Bahkan karena tingginya kedudukan iman kepada hari akhir, dalam banyak ayat al-Qur’an Allâh Azza wa Jalla sering menggandengkan antara iman kepada Allâh Azza wa Jalla dan iman kepada hari akhir. Karena orang yang tidak beriman kepada hari akhir maka tidak mungkin dia beriman kepada Allâh Azza wa Jalla . Oleh sebab itu, orang yang tidak beriman kepada hari akhir dia tidak akan mengerjakan amal shaleh. Karena seseorang tidak akan mengerjakan amal shaleh kecuali dengan mengharapkan balasan kemuliaan dan juga terdorong rasa takut terhadap siksaan-Nya pada hari pembalasan kelak.

Oleh karena itu, Allâh Azza wa Jalla menggambarkan sifat orang-orang yang tidak beriman kepada hari akhir dalam firman-Nya :

وَقَالُوا مَا هِيَ إِلَّا حَيَاتُنَا الدُّنْيَا نَمُوتُ وَنَحْيَا وَمَا يُهْلِكُنَا إِلَّا الدَّهْرُ

Dan mereka berkata, “Kehidupan ini tidak lain hanyalah kehidupan di dunia saja, kita mati dan kita hidup, dan tidak ada yang membinasakan kita selain masa (waktu)”[al-Jâtsiyah/45 :24][1]

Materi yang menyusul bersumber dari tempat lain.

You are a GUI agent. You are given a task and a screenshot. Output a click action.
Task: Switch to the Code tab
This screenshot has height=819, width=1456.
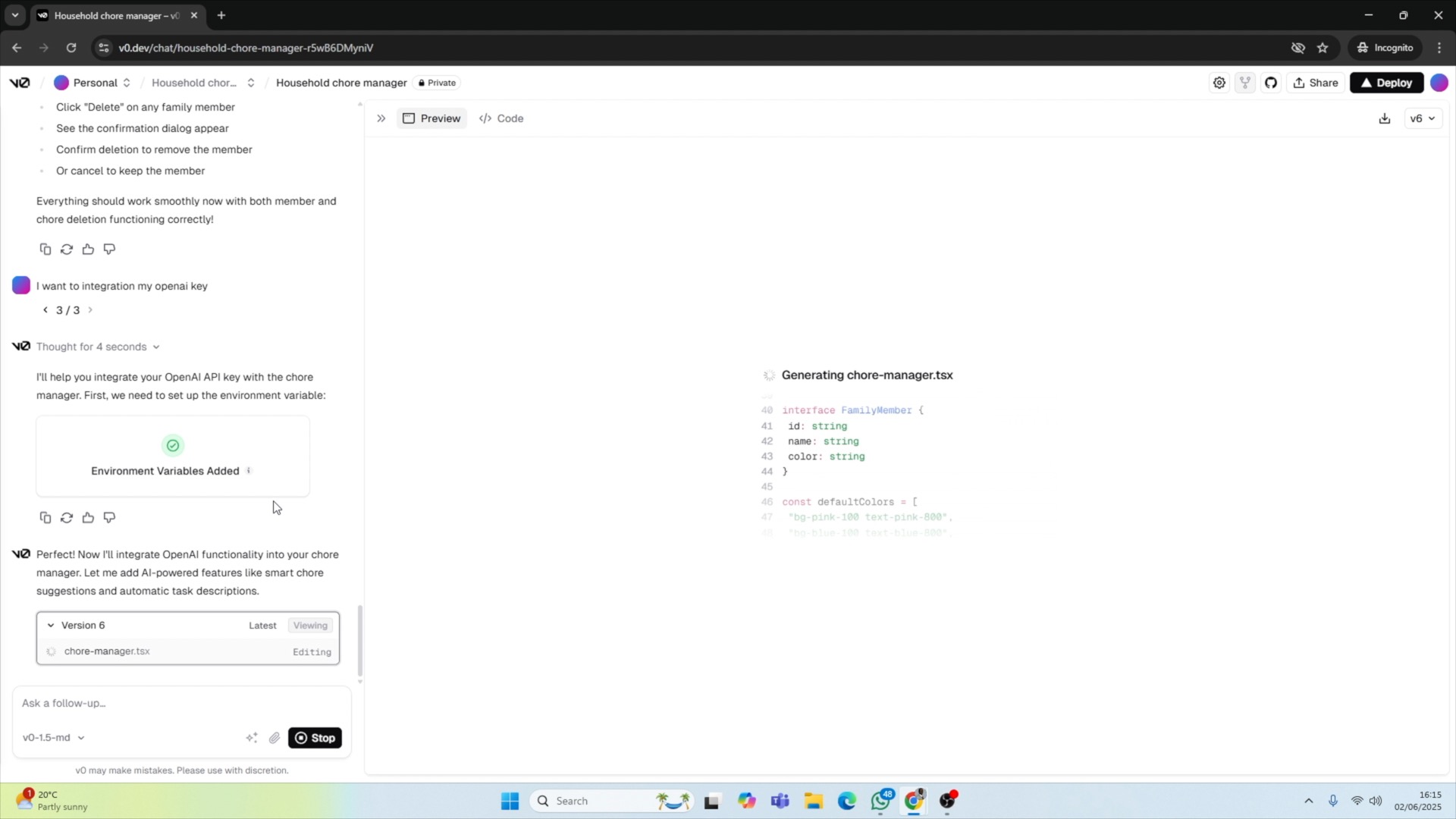pyautogui.click(x=502, y=118)
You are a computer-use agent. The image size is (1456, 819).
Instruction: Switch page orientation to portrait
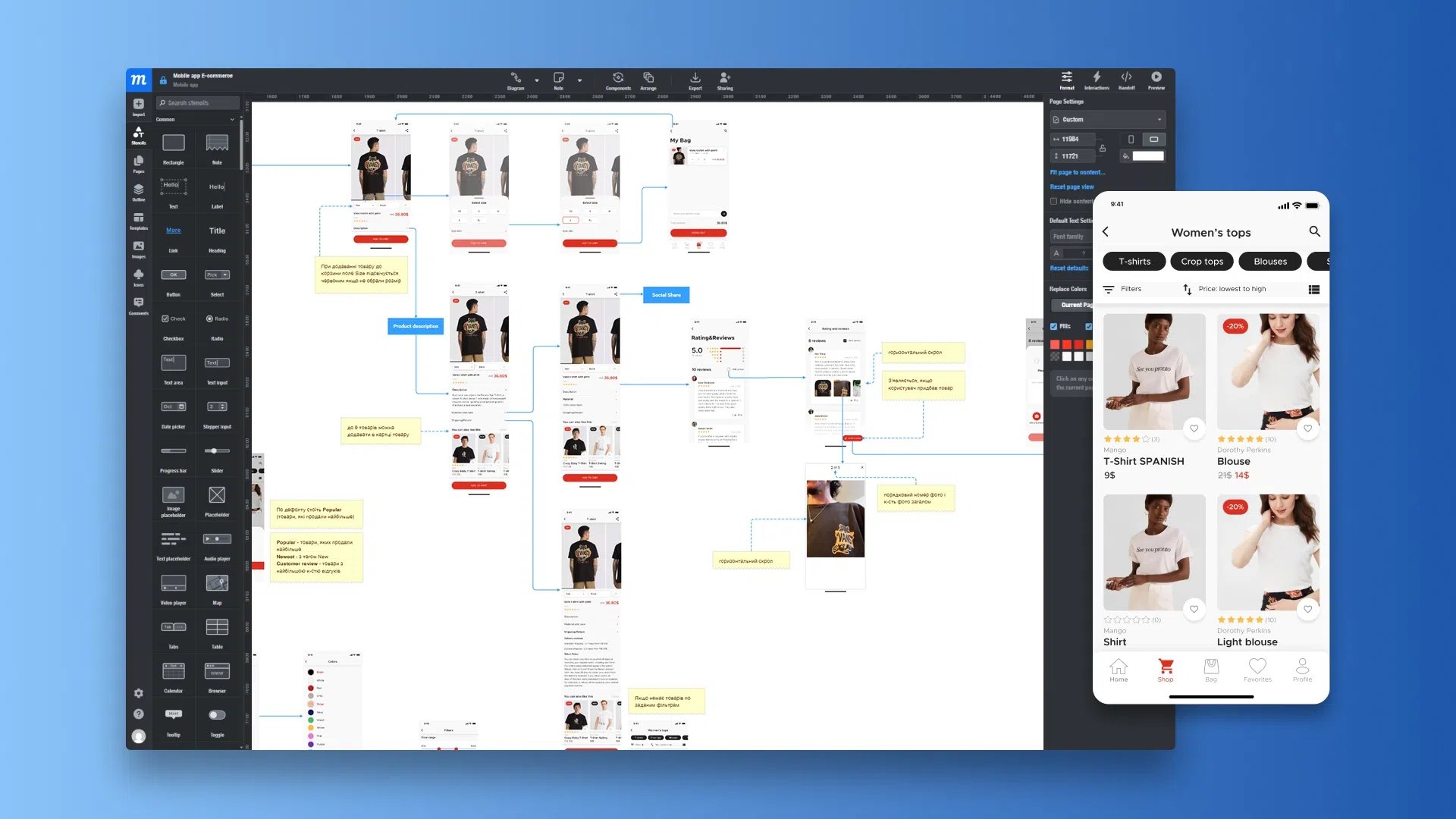[x=1131, y=140]
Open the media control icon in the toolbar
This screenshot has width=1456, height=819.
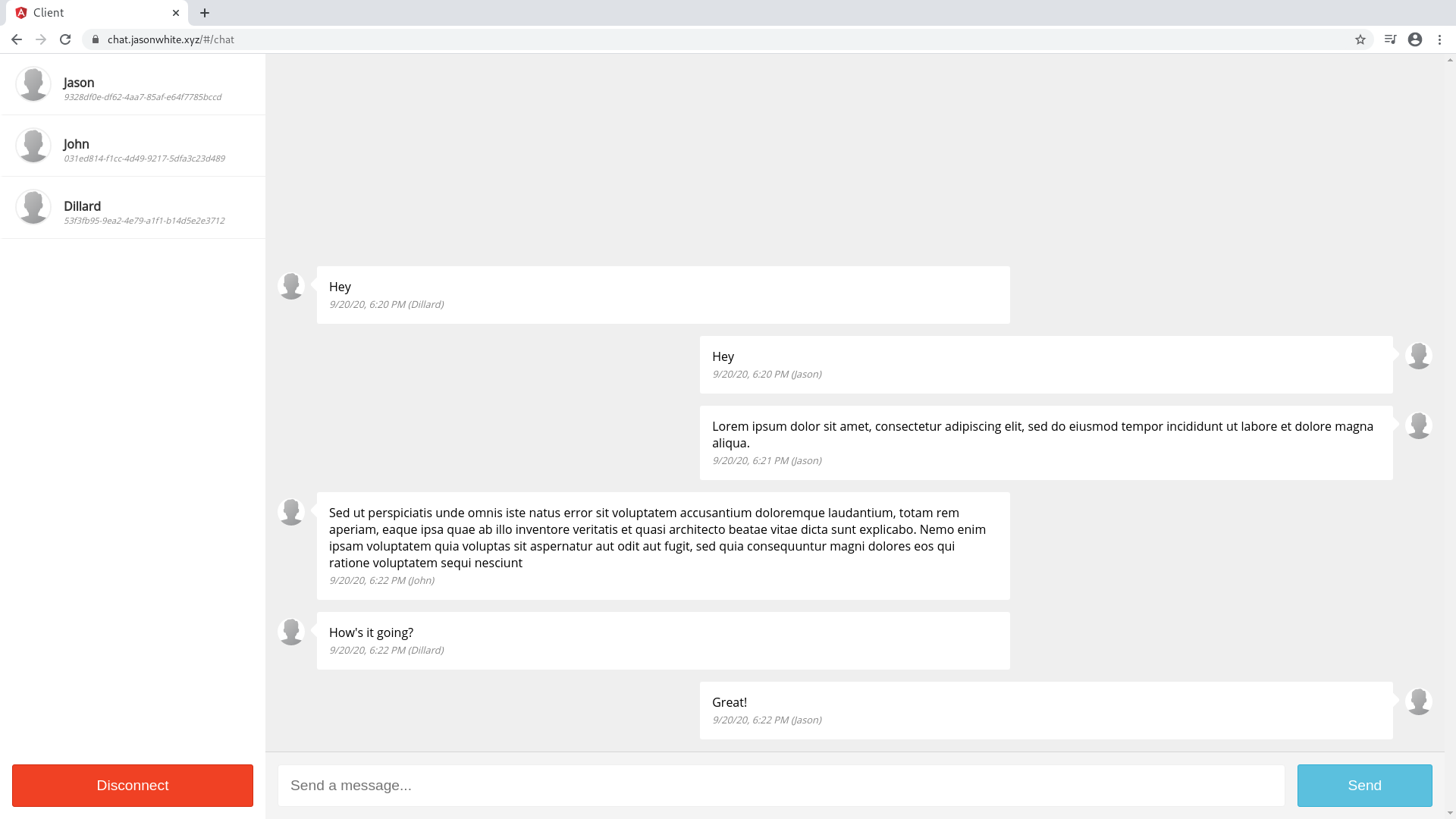click(1390, 39)
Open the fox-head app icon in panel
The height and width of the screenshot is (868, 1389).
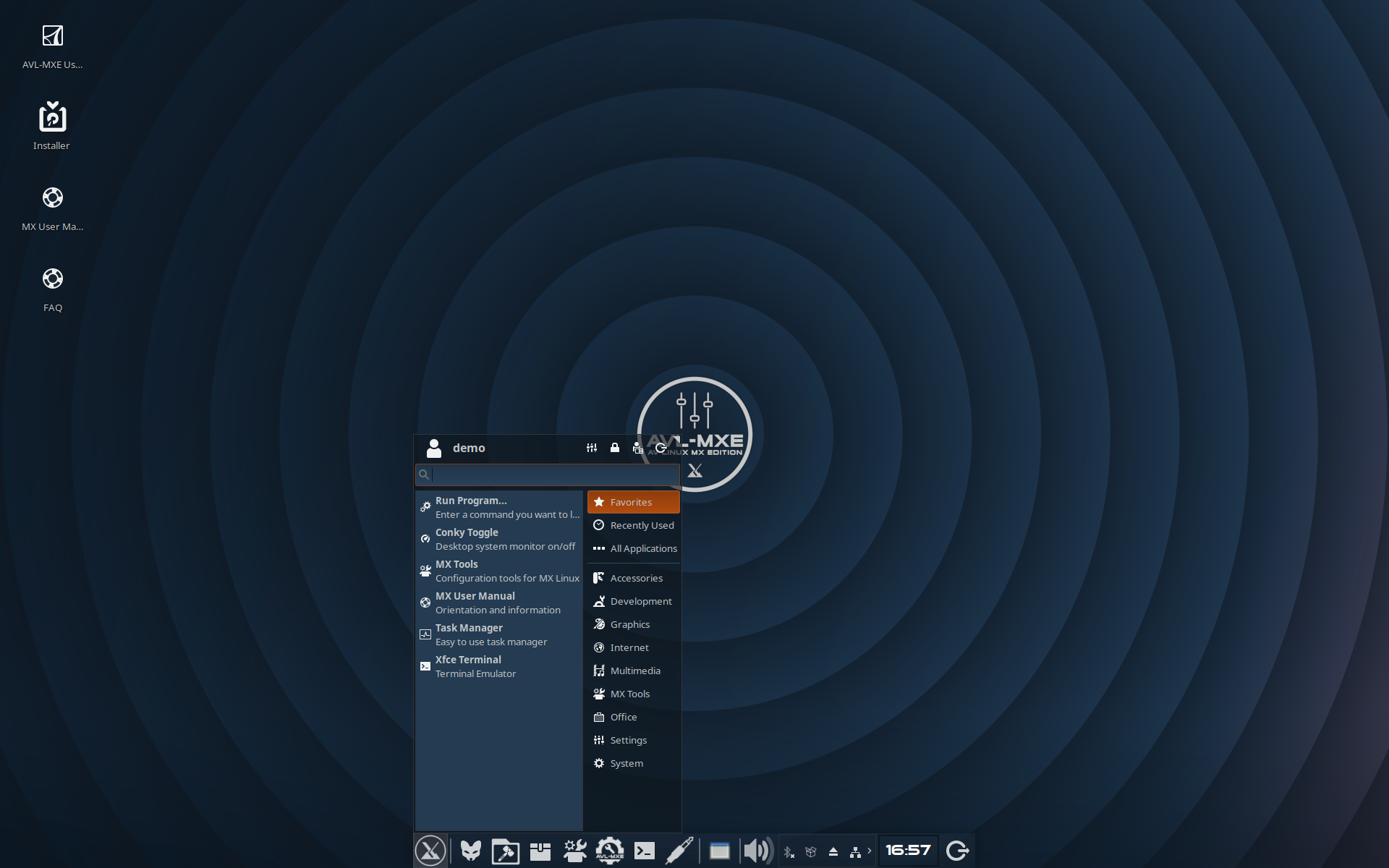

Kewajiban Mengimani Keberadaan Telaga Rasulullah Shallallahu ‘Alaihi wa Sallam
Di antara perkara yang wajib diimani sehubungan dengan iman kepada hari akhir adalah keberadaan al-haudh (telaga) Rasûlullâh Shallallahu ‘alaihi wa sallam sebagai kemuliaan yang Allâh Azza wa Jalla berikan kepada beliau Shallallahu ‘alaihi wa sallam . Pada hari kiamat nanti orang-orang yang beriman dan mengikuti petunjuk beliau Shallallahu ‘alaihi wa sallam dalam kehidupannya di dunia, mereka akan mendatangi dan meminum air telaga yang penuh kemuliaan tersebut. Semoga Allâh Azza wa Jalla memudahkan kita untuk meraih kemuliaan tersebut, amin.

Imam Ahmad bin Hambal rahimahullah berkata, “(Termasuk landasan pokok Islam adalah kewajiban) mengimani (keberadaan) telaga milik Rasûlullâh Shallallahu ‘alaihi wa sallam pada hari kiamat, yang nanti akan didatangi oleh umat beliau Shallallahu ‘alaihi wa sallam … sebagaimana yang disebutkan dalam banyak hadits yang shahih (dari Rasûlullâh Shallallahu ‘alaihi wa sallam )”[2].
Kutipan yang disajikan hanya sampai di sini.